Easiest way to calculate determinant 5x5 witx x

Question

I would like to calculate this determinant: \begin{vmatrix}x&1&0&0&0\\4&x&2&0&0\\0&3&x&3&0\\0&0&2&x&4\\0&0&0&1&x\end{vmatrix}

Answer 1

Hint By adding all the rows to first you get

$$\begin{vmatrix}x&1&0&0&0\\4&x&2&0&0\\0&3&x&3&0\\0&0&2&x&4\\0&0&0&1&x\end{vmatrix} = \begin{vmatrix}x+4&x+4&x+4&x+4&x+4\\4&x&2&0&0\\0&3&x&3&0\\0&0&2&x&4\\0&0&0&1&x\end{vmatrix} \\ =(x+4)\begin{vmatrix}1&1&1&1&1\\4&x&2&0&0\\0&3&x&3&0\\0&0&2&x&4\\0&0&0&1&x\end{vmatrix}=(x+4)\begin{vmatrix}1&1&1&1&1\\0&x-4&-2&-4&-4\\0&3&x&3&0\\0&0&2&x&4\\0&0&0&1&x\end{vmatrix} \\ =(x+4)\begin{vmatrix}x-4&-2&-4&-4\\3&x&3&0\\0&2&x&4\\0&0&1&x\end{vmatrix}$$

Now use expansion by a row or column.

Answer 2

The matrix is tridiagonal, and the determinant can be computed recursively as follows.

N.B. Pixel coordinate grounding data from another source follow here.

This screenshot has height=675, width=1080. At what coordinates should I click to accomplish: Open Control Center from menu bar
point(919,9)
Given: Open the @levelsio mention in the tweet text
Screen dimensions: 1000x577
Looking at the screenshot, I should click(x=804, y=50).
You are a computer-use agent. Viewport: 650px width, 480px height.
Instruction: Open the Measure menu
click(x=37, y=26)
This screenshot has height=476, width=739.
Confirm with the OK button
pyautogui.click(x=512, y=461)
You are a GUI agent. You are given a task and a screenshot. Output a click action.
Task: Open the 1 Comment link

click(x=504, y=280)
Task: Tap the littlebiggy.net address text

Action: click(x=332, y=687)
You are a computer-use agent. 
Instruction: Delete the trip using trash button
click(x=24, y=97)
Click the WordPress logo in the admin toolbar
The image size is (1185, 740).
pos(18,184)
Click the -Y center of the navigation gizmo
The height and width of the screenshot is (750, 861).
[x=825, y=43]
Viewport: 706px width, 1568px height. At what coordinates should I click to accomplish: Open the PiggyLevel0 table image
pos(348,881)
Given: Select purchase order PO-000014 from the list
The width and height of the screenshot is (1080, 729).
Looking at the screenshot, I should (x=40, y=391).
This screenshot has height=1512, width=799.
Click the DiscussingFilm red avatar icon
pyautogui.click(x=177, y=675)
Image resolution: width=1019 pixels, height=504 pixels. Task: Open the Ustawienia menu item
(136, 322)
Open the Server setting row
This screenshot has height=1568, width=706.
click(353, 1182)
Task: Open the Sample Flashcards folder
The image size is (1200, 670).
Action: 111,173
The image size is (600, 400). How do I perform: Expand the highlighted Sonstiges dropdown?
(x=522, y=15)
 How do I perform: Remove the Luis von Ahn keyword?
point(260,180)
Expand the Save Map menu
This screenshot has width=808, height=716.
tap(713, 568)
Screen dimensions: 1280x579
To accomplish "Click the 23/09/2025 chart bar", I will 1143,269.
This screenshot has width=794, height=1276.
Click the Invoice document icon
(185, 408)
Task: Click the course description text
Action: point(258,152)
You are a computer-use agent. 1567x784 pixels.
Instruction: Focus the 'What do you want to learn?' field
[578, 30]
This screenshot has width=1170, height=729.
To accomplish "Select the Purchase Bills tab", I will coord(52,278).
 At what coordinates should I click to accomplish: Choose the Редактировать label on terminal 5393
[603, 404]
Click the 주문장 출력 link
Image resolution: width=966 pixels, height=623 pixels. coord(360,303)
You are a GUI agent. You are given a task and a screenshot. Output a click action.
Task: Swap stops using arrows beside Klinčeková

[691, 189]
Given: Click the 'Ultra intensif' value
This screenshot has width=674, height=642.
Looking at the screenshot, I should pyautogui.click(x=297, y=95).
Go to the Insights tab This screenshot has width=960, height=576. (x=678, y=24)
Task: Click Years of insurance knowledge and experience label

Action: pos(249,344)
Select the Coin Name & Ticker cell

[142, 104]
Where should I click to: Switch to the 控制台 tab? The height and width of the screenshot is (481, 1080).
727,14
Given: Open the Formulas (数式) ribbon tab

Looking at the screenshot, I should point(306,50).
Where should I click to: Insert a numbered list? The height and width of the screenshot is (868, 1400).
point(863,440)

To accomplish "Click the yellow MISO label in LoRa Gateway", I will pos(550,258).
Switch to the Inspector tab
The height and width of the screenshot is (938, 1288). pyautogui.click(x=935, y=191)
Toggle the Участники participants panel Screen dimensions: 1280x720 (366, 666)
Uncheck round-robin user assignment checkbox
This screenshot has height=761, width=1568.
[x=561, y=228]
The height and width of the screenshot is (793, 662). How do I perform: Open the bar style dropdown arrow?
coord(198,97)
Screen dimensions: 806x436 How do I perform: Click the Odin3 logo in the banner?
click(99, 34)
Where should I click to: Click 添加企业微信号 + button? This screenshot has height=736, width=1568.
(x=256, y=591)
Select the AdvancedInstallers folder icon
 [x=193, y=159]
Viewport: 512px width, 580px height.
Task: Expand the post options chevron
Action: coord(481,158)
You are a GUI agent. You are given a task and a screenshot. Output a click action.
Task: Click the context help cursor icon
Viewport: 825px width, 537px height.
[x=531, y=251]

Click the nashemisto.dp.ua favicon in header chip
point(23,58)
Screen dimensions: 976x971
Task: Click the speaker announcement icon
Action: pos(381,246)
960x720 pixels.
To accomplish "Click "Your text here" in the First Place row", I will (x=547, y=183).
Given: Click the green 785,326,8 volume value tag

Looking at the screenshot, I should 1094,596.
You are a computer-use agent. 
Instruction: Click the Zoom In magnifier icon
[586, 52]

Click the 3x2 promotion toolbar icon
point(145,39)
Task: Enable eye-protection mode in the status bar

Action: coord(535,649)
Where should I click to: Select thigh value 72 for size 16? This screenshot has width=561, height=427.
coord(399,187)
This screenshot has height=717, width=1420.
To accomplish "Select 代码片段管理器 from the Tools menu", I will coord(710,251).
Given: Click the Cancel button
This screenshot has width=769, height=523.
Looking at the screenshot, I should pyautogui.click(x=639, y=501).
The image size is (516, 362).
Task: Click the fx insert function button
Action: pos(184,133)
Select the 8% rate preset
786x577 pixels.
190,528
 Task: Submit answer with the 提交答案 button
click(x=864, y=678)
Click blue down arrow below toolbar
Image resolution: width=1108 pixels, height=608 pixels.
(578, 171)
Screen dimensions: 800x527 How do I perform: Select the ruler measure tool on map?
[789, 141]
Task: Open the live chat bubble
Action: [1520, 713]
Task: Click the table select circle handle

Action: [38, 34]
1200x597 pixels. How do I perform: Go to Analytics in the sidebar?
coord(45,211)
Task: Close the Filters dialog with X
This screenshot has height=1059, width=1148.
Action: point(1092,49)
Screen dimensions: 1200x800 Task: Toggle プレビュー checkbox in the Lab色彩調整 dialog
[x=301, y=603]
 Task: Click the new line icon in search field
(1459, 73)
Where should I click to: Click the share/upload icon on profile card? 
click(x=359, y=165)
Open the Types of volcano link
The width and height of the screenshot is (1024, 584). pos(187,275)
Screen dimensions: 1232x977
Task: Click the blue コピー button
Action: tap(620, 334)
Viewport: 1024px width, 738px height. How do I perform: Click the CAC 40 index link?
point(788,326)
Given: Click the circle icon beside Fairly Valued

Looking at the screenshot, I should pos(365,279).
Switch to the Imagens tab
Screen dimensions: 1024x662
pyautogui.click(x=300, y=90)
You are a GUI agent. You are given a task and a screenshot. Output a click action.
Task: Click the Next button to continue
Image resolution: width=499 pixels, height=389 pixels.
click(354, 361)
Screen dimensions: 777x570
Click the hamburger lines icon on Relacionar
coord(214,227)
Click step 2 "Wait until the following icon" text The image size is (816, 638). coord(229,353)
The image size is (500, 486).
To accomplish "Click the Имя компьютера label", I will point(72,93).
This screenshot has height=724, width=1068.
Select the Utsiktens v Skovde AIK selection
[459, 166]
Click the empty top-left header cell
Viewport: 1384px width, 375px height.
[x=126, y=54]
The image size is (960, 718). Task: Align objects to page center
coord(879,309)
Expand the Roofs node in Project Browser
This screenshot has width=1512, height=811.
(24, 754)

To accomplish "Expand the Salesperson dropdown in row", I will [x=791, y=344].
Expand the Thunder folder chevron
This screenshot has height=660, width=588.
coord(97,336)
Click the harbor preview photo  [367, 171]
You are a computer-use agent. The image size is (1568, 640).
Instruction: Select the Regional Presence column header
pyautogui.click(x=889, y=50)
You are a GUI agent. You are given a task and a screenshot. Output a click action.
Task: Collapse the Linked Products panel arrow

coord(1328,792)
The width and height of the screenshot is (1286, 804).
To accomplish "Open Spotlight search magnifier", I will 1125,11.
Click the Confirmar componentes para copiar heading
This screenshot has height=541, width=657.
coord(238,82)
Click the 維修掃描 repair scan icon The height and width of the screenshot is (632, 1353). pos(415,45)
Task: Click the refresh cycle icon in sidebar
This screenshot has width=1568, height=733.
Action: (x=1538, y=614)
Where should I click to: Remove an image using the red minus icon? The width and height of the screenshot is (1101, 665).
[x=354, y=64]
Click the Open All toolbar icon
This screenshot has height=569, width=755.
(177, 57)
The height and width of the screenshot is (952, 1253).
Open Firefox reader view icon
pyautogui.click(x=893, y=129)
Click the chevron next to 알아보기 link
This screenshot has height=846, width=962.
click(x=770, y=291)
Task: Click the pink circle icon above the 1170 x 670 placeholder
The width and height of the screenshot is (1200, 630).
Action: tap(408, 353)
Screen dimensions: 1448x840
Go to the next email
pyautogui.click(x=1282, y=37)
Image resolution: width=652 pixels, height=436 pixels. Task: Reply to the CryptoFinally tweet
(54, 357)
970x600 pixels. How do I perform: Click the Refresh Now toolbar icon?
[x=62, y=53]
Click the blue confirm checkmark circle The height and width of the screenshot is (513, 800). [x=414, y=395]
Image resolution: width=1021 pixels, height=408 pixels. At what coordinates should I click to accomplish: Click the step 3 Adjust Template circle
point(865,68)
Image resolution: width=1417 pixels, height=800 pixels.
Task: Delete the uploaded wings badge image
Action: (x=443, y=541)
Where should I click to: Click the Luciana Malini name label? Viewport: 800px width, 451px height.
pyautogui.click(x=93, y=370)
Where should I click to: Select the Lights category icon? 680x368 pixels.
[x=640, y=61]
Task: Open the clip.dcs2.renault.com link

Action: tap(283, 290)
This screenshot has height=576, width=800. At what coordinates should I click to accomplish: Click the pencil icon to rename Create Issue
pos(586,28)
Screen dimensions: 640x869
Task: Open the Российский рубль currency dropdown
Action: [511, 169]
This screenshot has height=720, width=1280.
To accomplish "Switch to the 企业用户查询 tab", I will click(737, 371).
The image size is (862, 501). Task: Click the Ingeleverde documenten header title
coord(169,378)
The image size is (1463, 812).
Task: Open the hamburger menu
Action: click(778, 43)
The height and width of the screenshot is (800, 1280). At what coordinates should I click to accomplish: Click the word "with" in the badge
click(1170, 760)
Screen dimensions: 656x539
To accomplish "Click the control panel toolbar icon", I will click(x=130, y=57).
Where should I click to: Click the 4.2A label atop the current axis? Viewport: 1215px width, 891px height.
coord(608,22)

Let $f_n$ be the determinant of the $n\times n$ submatrix in the upper left of your matrix, and let $f_0=1$. Write the matrix as

\begin{vmatrix}a_1&b_1&0&0&0\\c_1&a_2&b_2&0&0\\0&c_2&a_3&b_3&0\\0&0&c_3&a_4&b_4\\0&0&0&c_4&a_5\end{vmatrix}

and this recurrence holds: $f_n=a_nf_{n-1}-c_{n-1}b_{n-1}f_{n-2}$. (The procedure is described on this Wikipedia page.) For this particular matrix,

$f_2=x^2-4$,

$f_3=x(x^2-4)-6x=x^3-10x$,

$f_4=x(x^3-10x)-6(x^2-4)=x^4-16x^2+24$, and

$f_5=x(x^4-16x^2+24)-4(x^3-10x)=x^5-20x^3+64x$.